Stored data entries
◆ ◆ ◆

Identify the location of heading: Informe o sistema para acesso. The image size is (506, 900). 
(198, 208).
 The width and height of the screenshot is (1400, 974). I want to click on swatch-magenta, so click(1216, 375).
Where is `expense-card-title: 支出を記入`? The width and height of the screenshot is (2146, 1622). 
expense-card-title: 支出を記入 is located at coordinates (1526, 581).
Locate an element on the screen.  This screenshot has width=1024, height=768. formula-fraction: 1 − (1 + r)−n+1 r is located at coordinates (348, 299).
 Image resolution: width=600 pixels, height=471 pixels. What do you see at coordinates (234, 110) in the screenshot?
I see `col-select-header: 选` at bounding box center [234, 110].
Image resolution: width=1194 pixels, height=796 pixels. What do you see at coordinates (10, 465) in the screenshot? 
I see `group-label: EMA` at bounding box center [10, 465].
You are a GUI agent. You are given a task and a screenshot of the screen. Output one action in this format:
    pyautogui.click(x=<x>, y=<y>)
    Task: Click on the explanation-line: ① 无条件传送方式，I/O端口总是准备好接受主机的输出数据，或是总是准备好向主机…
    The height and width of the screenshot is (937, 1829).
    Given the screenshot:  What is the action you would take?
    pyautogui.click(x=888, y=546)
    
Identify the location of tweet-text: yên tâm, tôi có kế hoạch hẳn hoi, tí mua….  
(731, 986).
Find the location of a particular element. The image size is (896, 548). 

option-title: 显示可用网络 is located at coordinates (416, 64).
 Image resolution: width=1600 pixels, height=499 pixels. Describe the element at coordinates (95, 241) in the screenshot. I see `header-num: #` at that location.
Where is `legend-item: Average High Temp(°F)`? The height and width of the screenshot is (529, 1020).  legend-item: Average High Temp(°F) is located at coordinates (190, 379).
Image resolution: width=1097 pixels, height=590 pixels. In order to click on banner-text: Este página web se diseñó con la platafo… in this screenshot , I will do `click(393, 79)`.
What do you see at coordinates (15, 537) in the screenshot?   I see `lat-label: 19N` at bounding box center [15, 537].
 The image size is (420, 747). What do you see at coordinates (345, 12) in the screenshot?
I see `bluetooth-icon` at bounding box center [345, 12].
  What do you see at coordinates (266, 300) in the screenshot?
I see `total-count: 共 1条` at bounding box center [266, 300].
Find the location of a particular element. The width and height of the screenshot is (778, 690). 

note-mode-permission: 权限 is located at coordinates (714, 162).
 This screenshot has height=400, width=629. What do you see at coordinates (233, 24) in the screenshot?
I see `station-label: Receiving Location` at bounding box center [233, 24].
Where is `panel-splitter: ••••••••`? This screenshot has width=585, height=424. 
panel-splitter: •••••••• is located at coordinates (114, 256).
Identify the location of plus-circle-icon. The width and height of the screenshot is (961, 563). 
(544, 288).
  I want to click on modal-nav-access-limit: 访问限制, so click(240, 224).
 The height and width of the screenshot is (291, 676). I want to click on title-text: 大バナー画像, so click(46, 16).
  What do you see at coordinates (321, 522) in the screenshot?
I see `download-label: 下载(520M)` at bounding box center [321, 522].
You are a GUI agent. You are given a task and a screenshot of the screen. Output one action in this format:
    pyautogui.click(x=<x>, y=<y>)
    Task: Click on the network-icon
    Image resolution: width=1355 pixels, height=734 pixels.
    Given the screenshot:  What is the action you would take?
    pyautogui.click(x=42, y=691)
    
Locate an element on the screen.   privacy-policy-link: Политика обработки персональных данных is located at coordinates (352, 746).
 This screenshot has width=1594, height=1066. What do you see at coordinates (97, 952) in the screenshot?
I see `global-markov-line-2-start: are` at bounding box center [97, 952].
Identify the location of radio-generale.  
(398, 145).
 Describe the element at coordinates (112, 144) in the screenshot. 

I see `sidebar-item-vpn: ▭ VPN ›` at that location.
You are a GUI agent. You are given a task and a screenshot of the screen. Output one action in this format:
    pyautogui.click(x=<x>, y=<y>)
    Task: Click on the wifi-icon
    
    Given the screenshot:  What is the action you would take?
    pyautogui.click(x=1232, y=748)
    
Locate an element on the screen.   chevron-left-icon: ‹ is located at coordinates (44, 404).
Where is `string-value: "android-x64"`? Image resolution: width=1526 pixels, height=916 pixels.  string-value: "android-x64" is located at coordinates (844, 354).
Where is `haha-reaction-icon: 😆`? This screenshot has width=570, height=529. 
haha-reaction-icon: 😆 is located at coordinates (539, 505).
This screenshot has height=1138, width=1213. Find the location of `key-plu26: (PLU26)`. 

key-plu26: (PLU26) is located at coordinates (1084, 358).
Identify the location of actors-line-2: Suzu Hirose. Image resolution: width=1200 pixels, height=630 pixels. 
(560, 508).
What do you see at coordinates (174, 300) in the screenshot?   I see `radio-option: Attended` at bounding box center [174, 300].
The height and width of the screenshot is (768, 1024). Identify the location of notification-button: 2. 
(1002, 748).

◆ ◆ ◆

> Assignment: Render everything from the start of the material down to the line containing "center [234, 110].", inclusive, as a Markdown table with the columns Row and Material line, skipping blank lines.

> Output:
| Row | Material line |
|---|---|
| 1 | Identify the location of heading: Informe o sistema para acesso. The image size is (506, 900).  |
| 2 | (198, 208). |
| 3 |  The width and height of the screenshot is (1400, 974). I want to click on swatch-magenta, so click(1216, 375). |
| 4 | Where is `expense-card-title: 支出を記入`? The width and height of the screenshot is (2146, 1622).  |
| 5 | expense-card-title: 支出を記入 is located at coordinates (1526, 581). |
| 6 | Locate an element on the screen.  This screenshot has width=1024, height=768. formula-fraction: 1 − (1 + r)−n+1 r is located at coordinates (348, 299). |
| 7 |  Image resolution: width=600 pixels, height=471 pixels. What do you see at coordinates (234, 110) in the screenshot? |
| 8 | I see `col-select-header: 选` at bounding box center [234, 110]. |